# Getting our new motorhome tomorrow!



## Deleted member 83554 (Sep 20, 2019)

Hello - we are getting our first motorhome tomorrow and feeling nervous and excited in equal measure!


----------



## Steve and Julie (Sep 20, 2019)

Congratulations enjoy your new purchase post pictures when you can


----------



## trevskoda (Sep 20, 2019)

A we dram of bushmills will settle you tonight.


----------



## Clunegapyears (Sep 20, 2019)

We kept going and sitting in ours on the driveway.  Had the neighbours over for champagne and nibbles.  

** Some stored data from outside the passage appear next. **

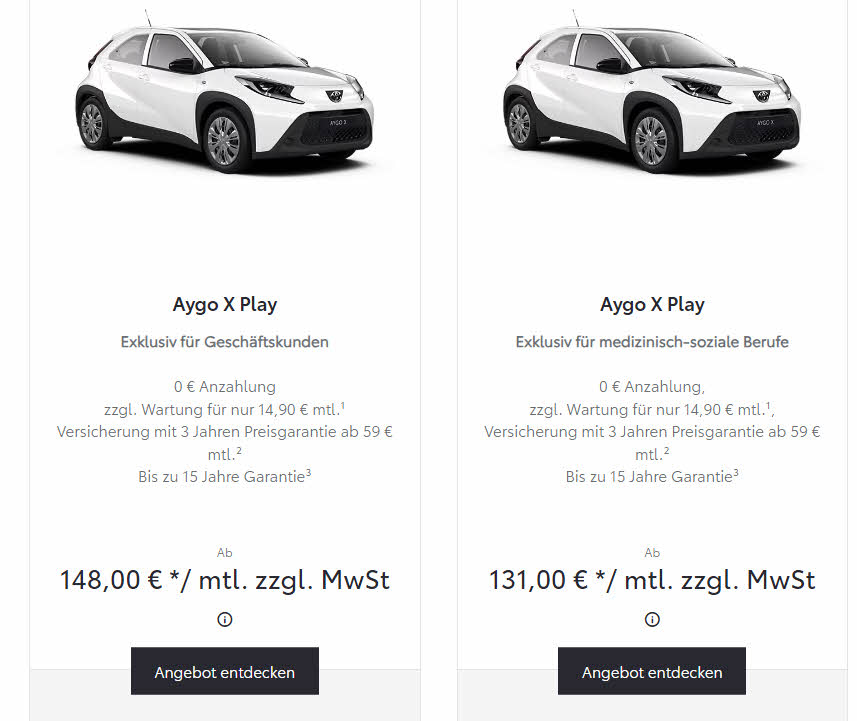Click footnote 1 in left card Wartung line
Screen dimensions: 857x721
343,406
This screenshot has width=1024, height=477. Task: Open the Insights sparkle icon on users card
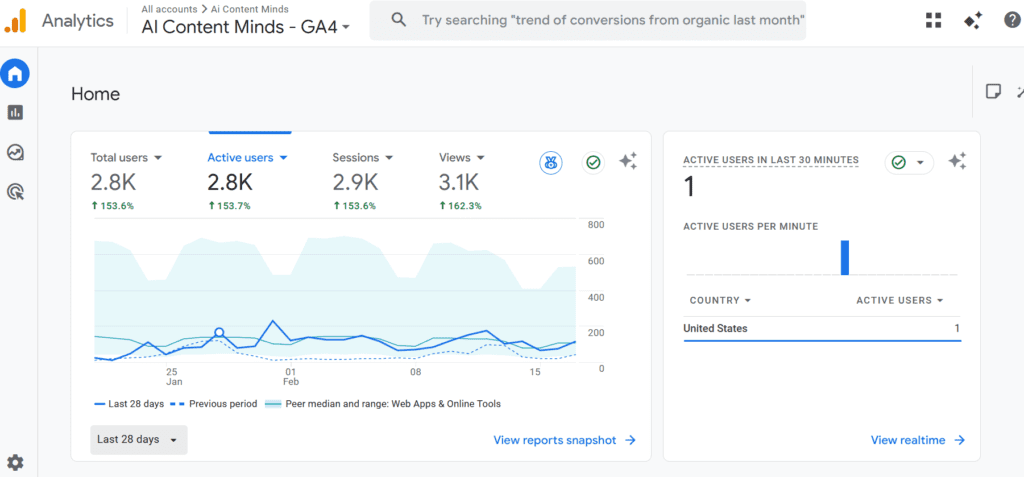point(628,161)

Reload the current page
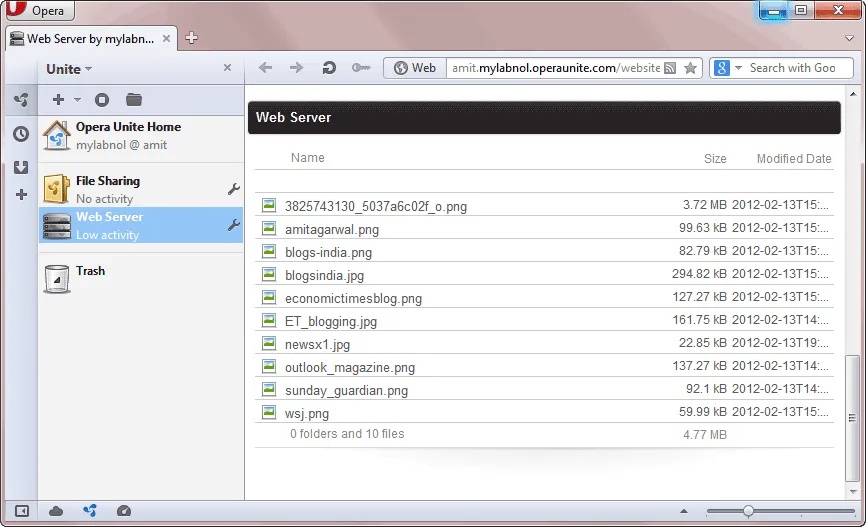pyautogui.click(x=328, y=68)
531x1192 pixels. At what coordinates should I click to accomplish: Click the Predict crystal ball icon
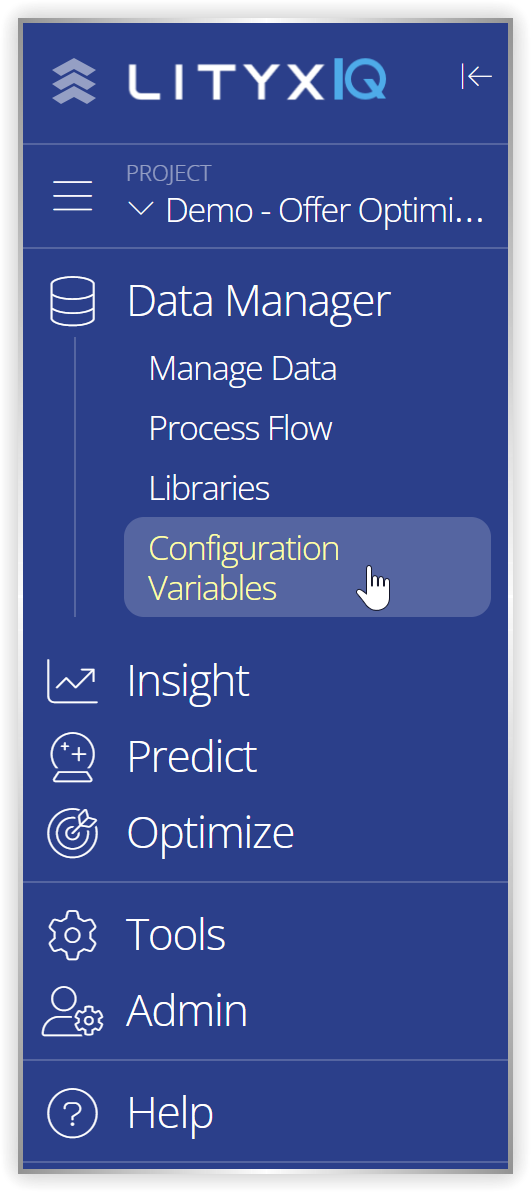click(x=72, y=757)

Don't forget to take the manuals away with you, as you will forget all the instructions you were given!


----------



## The laird (Sep 20, 2019)

Enjoy your new home ,can I advise you to not go too far away get to a nice weesite a set everything up and get yourselves familiar with the operation and switches etc ,it then gives you confidence when you attack the big bad world oot  there that all watch when you draw up expecting you to have hassle! Great to put the fingers up ( in the nicest possible manner) of course


----------



## witzend (Sep 20, 2019)

Don't get in a rush when you pick it up have everything demonstrated as working before you hand over your hard earned much easier to get them to put something right while you still got that in your pocket
We spent the first 2 days with ours on our drive went out for a drive then came back never went inside the house for those 2 days but everything was handy in case we had a problem


----------



## yorkslass (Sep 20, 2019)

Hi, welcome   Have fun.


----------



## Forresbroons (Sep 20, 2019)

Hi and welcome from Scotland enjoy your new home from home.


----------



## phillybarbour (Sep 21, 2019)

Hi and welcome, hope yesterday went well any pics?


----------



## countrycruisers (Sep 21, 2019)

We picked our new motorhome up a week ago from Highbridge Caravans in Somerset. We are now in Brompton on Swale Yorkshire on an £8  p/n campsite. We love our new Compass Avantguarde 115 just the right size. We hope you enjoy your new motorhome you must be really excited today.


----------



## trevskoda (Sep 21, 2019)

My camper was the best thing i ever built,wish i had done so many moons back,get your pickys on when you come back down to earth.


----------



## jeffmossy (Sep 21, 2019)

Hello and welcome . Hope you enjoy your new adventures and take note of the post on this thread


----------



## Sharpie (Sep 21, 2019)

Do  enjoy. When I bought mine the dealer put us up on the local site for two days so we could check everything out and if necessary return. There were some snags, not unexpected, but sorted as a priority. After four days we left, having become very well acquainted with the local area, bus routes etc. whilst they worked on it, even robbed another new one for parts to get ours just-so. This was their standard service. Just as well because returning later would be a 300 mile return trip.

When I visit people they are used to me declining the spare bedroom, preferring to sleep on the drive in my cosy familiar camper, everyone having their own space and privacy.


----------



## Deleted member 83554 (Sep 21, 2019)

Thank you for all the messages and advice. We’ve got parked up ready to spend our first night in her ..... ok so we are only on the driveway but you’ve got to start somewhere!


----------



## jeanette (Sep 21, 2019)

Hi and welcome enjoy your home on wheels


----------



## Topmast (Sep 22, 2019)

Hi .
Welcome to one of the most helpful sited you will find.I really hope you enjoy your new van ,many years when we got a new one we spent time in it in the garden including sleeping in it as it is annoying to travel to a parking spot only to find something won’t work.My only other suggestion is to use it as much as possible as you wake up one day and discover you are getting old and have spent to much time working and not enough enjoying yourself.


----------



## witzend (Sep 22, 2019)

DrivingMsDaisy said:


> We’ve got parked up ready to spend our first night in her ..... ok so we are only on the driveway but you’ve got to start somewhere!


Well imo thats the best place hope you had a good night


----------



## trevskoda (Sep 22, 2019)

No reply as im sure there still on clowd nine  .


----------